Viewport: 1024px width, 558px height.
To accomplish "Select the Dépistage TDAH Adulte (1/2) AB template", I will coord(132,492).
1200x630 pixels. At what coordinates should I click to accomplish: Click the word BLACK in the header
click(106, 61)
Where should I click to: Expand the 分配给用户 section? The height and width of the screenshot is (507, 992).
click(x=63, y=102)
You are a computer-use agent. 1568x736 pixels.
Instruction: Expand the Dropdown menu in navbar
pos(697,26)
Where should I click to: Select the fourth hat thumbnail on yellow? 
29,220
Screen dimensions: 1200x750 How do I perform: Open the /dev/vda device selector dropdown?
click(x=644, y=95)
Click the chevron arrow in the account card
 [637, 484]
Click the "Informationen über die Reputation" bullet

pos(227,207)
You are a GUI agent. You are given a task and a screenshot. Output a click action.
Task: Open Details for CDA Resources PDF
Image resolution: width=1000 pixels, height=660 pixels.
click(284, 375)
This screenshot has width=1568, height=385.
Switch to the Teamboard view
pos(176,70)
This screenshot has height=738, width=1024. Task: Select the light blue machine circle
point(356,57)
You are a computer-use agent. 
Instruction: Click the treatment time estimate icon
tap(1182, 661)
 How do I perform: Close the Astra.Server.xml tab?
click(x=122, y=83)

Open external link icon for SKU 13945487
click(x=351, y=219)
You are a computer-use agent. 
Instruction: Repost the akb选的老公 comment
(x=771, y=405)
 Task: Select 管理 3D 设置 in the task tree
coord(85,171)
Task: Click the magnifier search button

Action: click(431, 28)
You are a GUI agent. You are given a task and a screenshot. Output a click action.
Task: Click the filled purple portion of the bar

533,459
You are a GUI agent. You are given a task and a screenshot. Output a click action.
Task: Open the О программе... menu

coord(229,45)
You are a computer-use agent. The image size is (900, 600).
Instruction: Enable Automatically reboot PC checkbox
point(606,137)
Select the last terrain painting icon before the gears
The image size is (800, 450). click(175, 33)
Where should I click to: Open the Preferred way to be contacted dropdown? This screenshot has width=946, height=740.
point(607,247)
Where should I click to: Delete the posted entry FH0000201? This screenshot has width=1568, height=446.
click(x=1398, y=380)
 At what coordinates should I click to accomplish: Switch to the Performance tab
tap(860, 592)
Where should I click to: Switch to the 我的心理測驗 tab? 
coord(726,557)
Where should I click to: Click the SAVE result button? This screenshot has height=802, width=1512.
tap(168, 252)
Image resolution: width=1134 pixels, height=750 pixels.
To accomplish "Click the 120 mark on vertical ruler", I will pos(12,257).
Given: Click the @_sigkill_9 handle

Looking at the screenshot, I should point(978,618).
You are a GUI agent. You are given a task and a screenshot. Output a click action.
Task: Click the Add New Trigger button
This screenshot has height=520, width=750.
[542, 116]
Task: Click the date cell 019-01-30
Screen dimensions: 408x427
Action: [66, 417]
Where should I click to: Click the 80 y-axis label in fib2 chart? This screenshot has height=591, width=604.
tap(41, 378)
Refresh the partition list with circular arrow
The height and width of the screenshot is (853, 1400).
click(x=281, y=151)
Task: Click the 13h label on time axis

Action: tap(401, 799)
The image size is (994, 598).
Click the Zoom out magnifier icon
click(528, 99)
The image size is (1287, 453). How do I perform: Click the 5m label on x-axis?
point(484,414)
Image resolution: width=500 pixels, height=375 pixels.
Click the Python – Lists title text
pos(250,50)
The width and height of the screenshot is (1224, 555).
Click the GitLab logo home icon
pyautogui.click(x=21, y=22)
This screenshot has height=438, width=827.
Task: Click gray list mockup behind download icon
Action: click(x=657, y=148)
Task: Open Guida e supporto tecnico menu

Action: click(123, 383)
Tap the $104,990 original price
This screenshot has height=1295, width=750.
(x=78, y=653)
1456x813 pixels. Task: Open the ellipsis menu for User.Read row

Exercise aim:
Copy out exactly the lines between the line with "Where should I click to: Click the 80" and the last line of the entries, counting both of those lines.

Result of the task:
Where should I click to: Click the 80 y-axis label in fib2 chart? This screenshot has height=591, width=604.
tap(41, 378)
Refresh the partition list with circular arrow
The height and width of the screenshot is (853, 1400).
click(x=281, y=151)
Task: Click the 13h label on time axis

Action: tap(401, 799)
The image size is (994, 598).
Click the Zoom out magnifier icon
click(528, 99)
The image size is (1287, 453). How do I perform: Click the 5m label on x-axis?
point(484,414)
Image resolution: width=500 pixels, height=375 pixels.
Click the Python – Lists title text
pos(250,50)
The width and height of the screenshot is (1224, 555).
Click the GitLab logo home icon
pyautogui.click(x=21, y=22)
This screenshot has height=438, width=827.
Task: Click gray list mockup behind download icon
Action: click(x=657, y=148)
Task: Open Guida e supporto tecnico menu

Action: click(123, 383)
Tap the $104,990 original price
This screenshot has height=1295, width=750.
(x=78, y=653)
1456x813 pixels. Task: Open the ellipsis menu for User.Read row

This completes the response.